>> start Data for the task

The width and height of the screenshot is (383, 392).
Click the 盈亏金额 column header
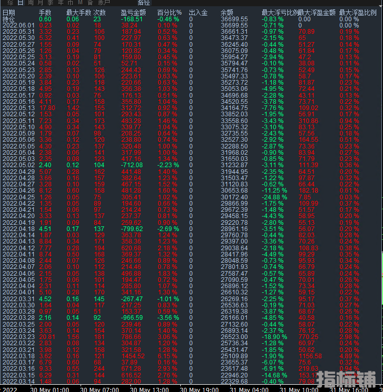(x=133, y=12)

>> end Data for the task
>> start Data for the task

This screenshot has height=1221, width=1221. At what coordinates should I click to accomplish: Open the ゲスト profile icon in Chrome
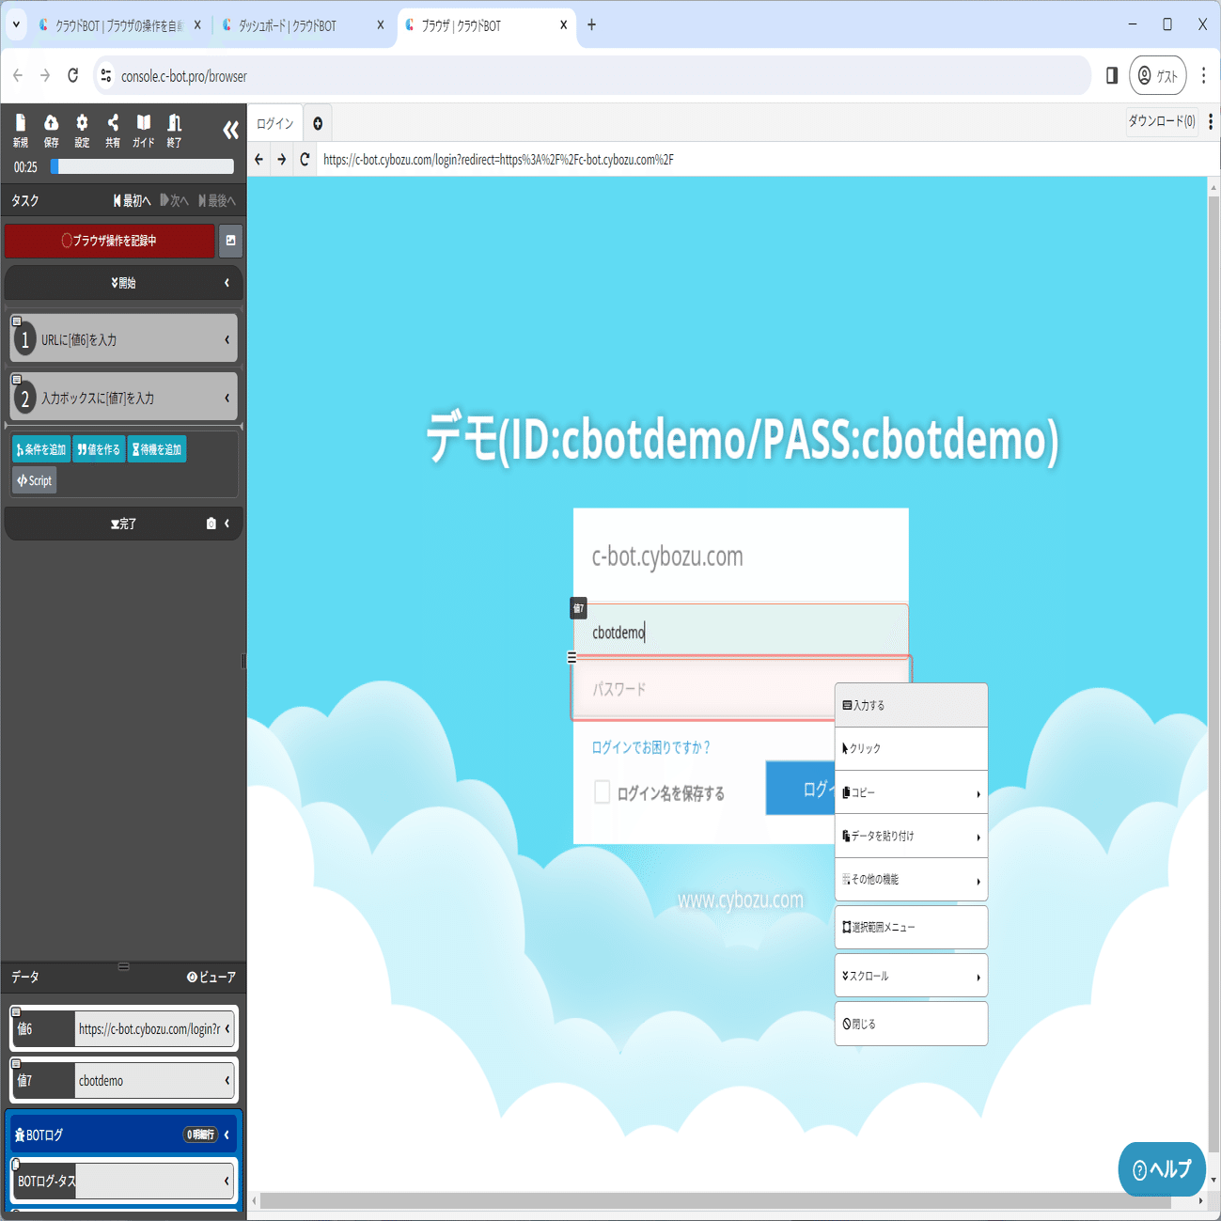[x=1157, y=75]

>> end Data for the task
>> start Data for the task

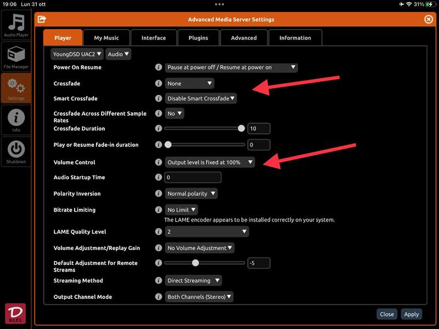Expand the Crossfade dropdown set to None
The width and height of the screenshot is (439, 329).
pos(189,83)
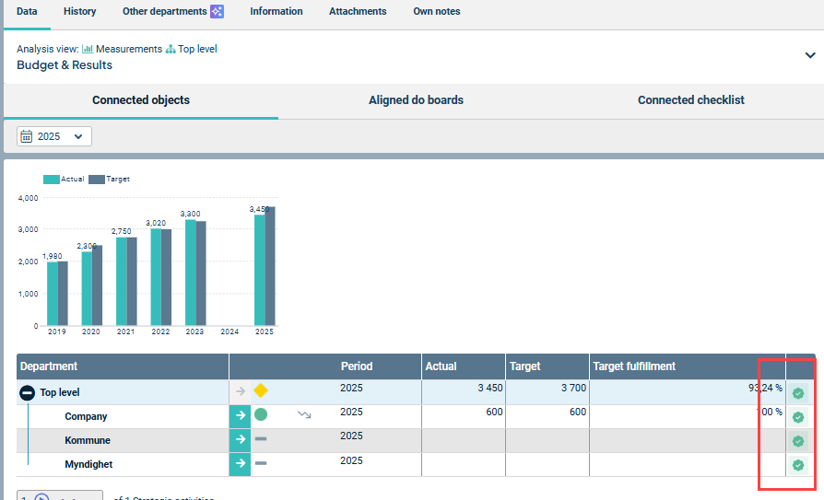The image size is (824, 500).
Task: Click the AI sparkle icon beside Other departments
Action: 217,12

>> end Data for the task

• Stated task:
Return the lines of the records that run from the one containing "This screenshot has" through the one containing "[x=1157, y=75]", both included, exactly as they appear. Leave out the pictures.

• Exercise solution:
This screenshot has height=1221, width=1221. At what coordinates should I click to accomplish: Open the ゲスト profile icon in Chrome
[x=1157, y=75]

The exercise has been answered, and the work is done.